◆ PROVIDED INFORMATION
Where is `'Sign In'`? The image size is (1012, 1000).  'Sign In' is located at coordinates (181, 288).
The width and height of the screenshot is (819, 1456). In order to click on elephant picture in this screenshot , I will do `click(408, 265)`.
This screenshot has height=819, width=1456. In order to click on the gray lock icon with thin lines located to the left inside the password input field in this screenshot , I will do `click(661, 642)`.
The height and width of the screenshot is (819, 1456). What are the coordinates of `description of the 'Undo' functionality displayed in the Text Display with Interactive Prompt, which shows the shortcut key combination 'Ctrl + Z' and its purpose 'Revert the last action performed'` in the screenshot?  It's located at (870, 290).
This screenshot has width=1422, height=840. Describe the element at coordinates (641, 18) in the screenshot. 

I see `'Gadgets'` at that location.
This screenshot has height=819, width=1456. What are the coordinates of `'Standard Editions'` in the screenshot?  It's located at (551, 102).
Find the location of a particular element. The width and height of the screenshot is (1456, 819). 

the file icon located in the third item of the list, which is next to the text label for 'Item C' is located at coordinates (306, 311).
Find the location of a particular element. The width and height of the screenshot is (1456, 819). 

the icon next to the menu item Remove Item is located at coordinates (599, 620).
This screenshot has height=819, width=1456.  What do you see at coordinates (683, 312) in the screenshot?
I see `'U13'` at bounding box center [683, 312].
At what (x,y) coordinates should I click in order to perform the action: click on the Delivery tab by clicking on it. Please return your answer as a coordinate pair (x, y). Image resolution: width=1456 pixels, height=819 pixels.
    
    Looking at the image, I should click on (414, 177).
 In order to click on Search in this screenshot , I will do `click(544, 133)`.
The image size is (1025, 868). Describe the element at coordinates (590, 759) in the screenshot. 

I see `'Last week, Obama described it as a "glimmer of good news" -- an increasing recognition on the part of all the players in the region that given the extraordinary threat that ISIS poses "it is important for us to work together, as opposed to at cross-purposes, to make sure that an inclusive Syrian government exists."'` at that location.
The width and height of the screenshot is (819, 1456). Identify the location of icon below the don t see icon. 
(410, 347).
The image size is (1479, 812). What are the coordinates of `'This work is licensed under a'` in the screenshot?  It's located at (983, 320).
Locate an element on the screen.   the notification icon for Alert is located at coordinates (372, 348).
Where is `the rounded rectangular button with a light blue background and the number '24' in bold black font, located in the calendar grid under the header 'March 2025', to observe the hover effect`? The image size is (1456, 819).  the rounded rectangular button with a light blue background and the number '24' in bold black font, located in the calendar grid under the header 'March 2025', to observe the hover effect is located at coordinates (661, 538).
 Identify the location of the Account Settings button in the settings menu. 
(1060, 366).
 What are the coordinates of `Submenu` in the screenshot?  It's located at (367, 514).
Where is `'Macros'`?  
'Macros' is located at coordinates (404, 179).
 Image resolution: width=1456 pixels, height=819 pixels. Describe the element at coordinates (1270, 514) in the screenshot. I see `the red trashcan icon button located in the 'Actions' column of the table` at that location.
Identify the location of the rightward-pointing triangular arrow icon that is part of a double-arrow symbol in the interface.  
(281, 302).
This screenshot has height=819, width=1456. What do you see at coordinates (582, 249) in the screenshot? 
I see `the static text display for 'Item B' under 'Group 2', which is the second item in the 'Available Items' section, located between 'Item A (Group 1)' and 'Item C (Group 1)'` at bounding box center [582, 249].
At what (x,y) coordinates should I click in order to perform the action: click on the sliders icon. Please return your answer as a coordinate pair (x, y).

◆ STATED TASK
Please write out all of the data above word for word, leaving every character unchanged.

◆ RESPONSE FOR THIS EXERCISE
Where is `'Sign In'`? The image size is (1012, 1000).  'Sign In' is located at coordinates (181, 288).
The width and height of the screenshot is (819, 1456). In order to click on elephant picture in this screenshot , I will do `click(408, 265)`.
This screenshot has height=819, width=1456. In order to click on the gray lock icon with thin lines located to the left inside the password input field in this screenshot , I will do `click(661, 642)`.
The height and width of the screenshot is (819, 1456). What are the coordinates of `description of the 'Undo' functionality displayed in the Text Display with Interactive Prompt, which shows the shortcut key combination 'Ctrl + Z' and its purpose 'Revert the last action performed'` in the screenshot?  It's located at (870, 290).
This screenshot has width=1422, height=840. Describe the element at coordinates (641, 18) in the screenshot. 

I see `'Gadgets'` at that location.
This screenshot has height=819, width=1456. What are the coordinates of `'Standard Editions'` in the screenshot?  It's located at (551, 102).
Find the location of a particular element. The width and height of the screenshot is (1456, 819). 

the file icon located in the third item of the list, which is next to the text label for 'Item C' is located at coordinates (306, 311).
Find the location of a particular element. The width and height of the screenshot is (1456, 819). 

the icon next to the menu item Remove Item is located at coordinates (599, 620).
This screenshot has height=819, width=1456.  What do you see at coordinates (683, 312) in the screenshot?
I see `'U13'` at bounding box center [683, 312].
At what (x,y) coordinates should I click in order to perform the action: click on the Delivery tab by clicking on it. Please return your answer as a coordinate pair (x, y). Image resolution: width=1456 pixels, height=819 pixels.
    
    Looking at the image, I should click on (414, 177).
 In order to click on Search in this screenshot , I will do `click(544, 133)`.
The image size is (1025, 868). Describe the element at coordinates (590, 759) in the screenshot. 

I see `'Last week, Obama described it as a "glimmer of good news" -- an increasing recognition on the part of all the players in the region that given the extraordinary threat that ISIS poses "it is important for us to work together, as opposed to at cross-purposes, to make sure that an inclusive Syrian government exists."'` at that location.
The width and height of the screenshot is (819, 1456). Identify the location of icon below the don t see icon. 
(410, 347).
The image size is (1479, 812). What are the coordinates of `'This work is licensed under a'` in the screenshot?  It's located at (983, 320).
Locate an element on the screen.   the notification icon for Alert is located at coordinates (372, 348).
Where is `the rounded rectangular button with a light blue background and the number '24' in bold black font, located in the calendar grid under the header 'March 2025', to observe the hover effect`? The image size is (1456, 819).  the rounded rectangular button with a light blue background and the number '24' in bold black font, located in the calendar grid under the header 'March 2025', to observe the hover effect is located at coordinates (661, 538).
 Identify the location of the Account Settings button in the settings menu. 
(1060, 366).
 What are the coordinates of `Submenu` in the screenshot?  It's located at (367, 514).
Where is `'Macros'`?  
'Macros' is located at coordinates (404, 179).
 Image resolution: width=1456 pixels, height=819 pixels. Describe the element at coordinates (1270, 514) in the screenshot. I see `the red trashcan icon button located in the 'Actions' column of the table` at that location.
Identify the location of the rightward-pointing triangular arrow icon that is part of a double-arrow symbol in the interface.  
(281, 302).
This screenshot has height=819, width=1456. What do you see at coordinates (582, 249) in the screenshot? 
I see `the static text display for 'Item B' under 'Group 2', which is the second item in the 'Available Items' section, located between 'Item A (Group 1)' and 'Item C (Group 1)'` at bounding box center [582, 249].
At what (x,y) coordinates should I click in order to perform the action: click on the sliders icon. Please return your answer as a coordinate pair (x, y).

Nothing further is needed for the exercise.